-- Instruction --
Quote verbatim every line of the listing from the line containing "Image resolution: width=768" through the end of the listing, both ends included, and omit the pictures.

#### Records provided

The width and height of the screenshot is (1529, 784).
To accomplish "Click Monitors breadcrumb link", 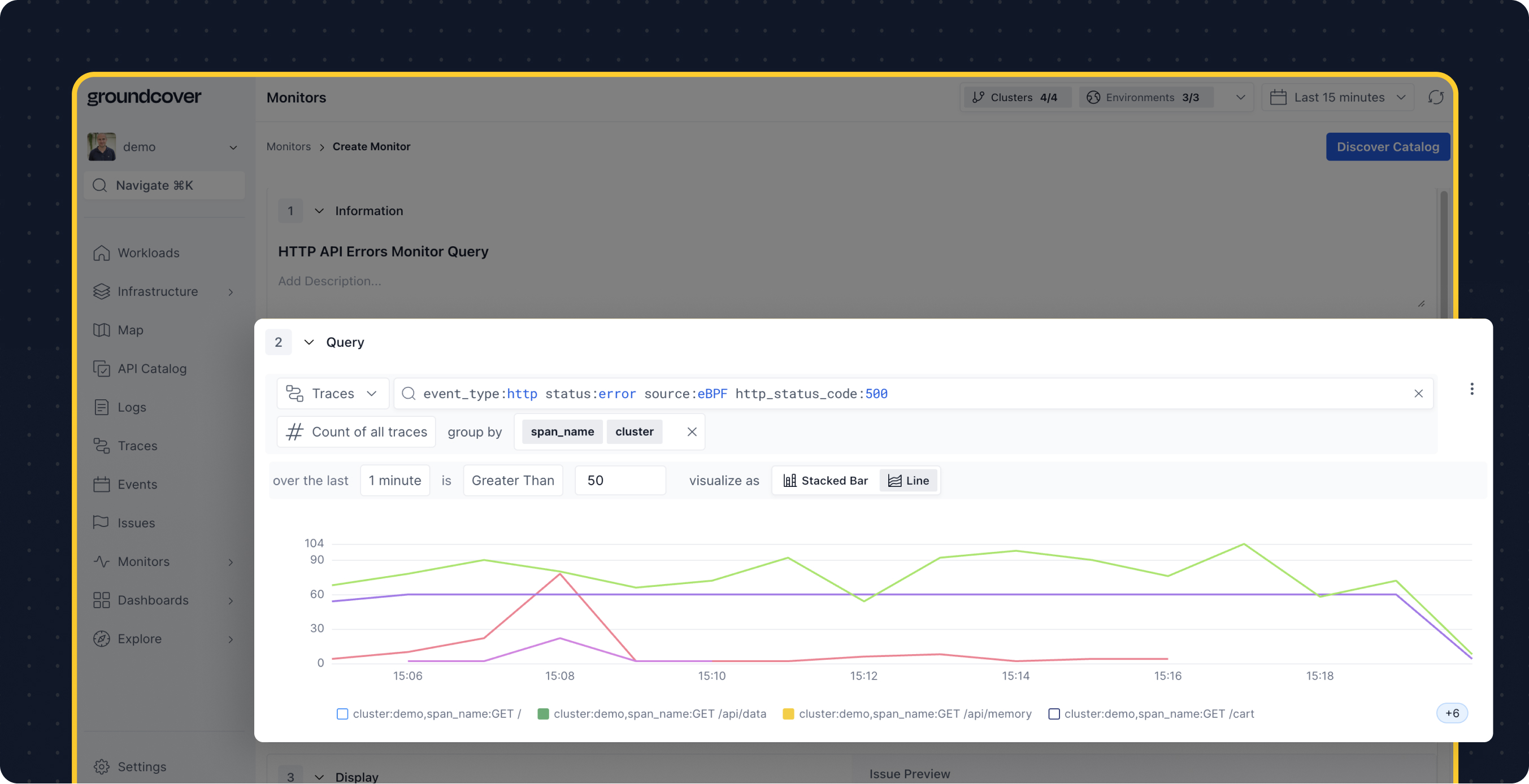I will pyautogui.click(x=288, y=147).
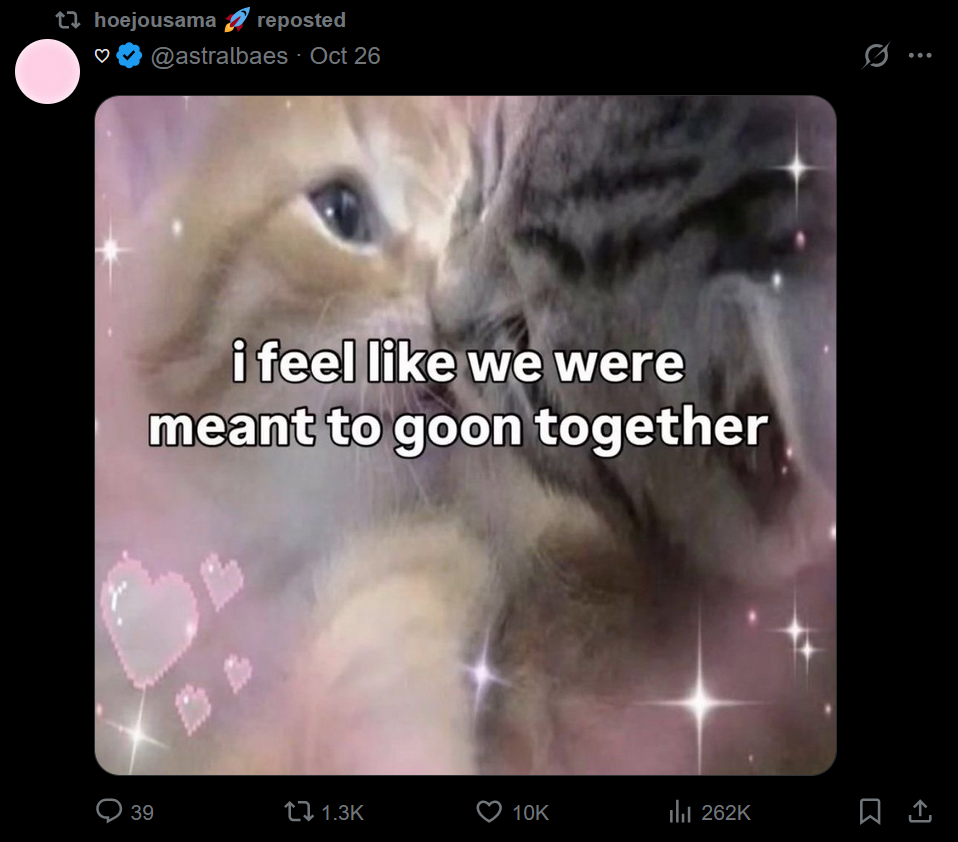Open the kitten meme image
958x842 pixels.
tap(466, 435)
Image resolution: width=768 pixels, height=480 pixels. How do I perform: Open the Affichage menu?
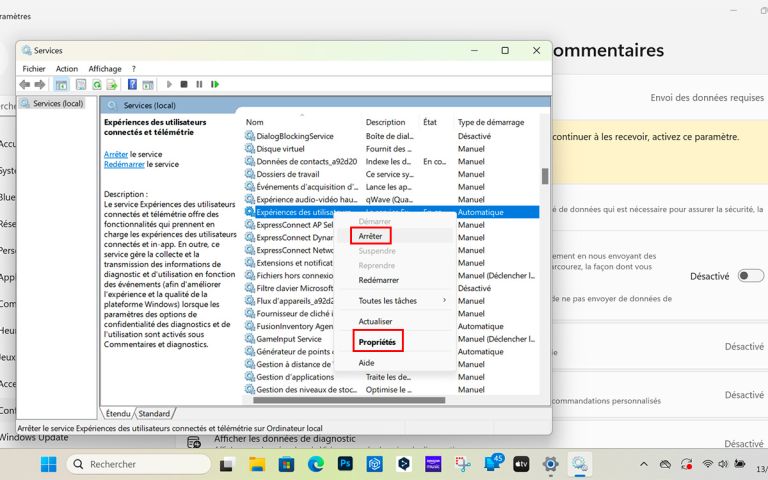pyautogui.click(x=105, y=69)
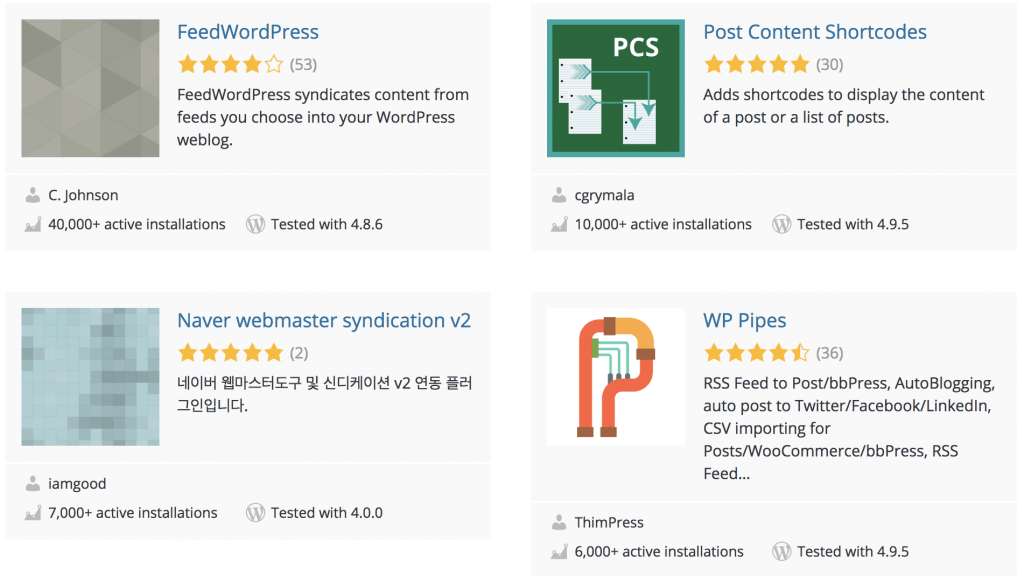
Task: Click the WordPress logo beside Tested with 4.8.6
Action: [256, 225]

########

-- Written response --
Image resolution: width=768 pixels, height=480 pixels. How do I perform: Open the Affichage menu?
pyautogui.click(x=105, y=69)
Task: Click the WordPress logo beside Tested with 4.8.6
Action: [256, 225]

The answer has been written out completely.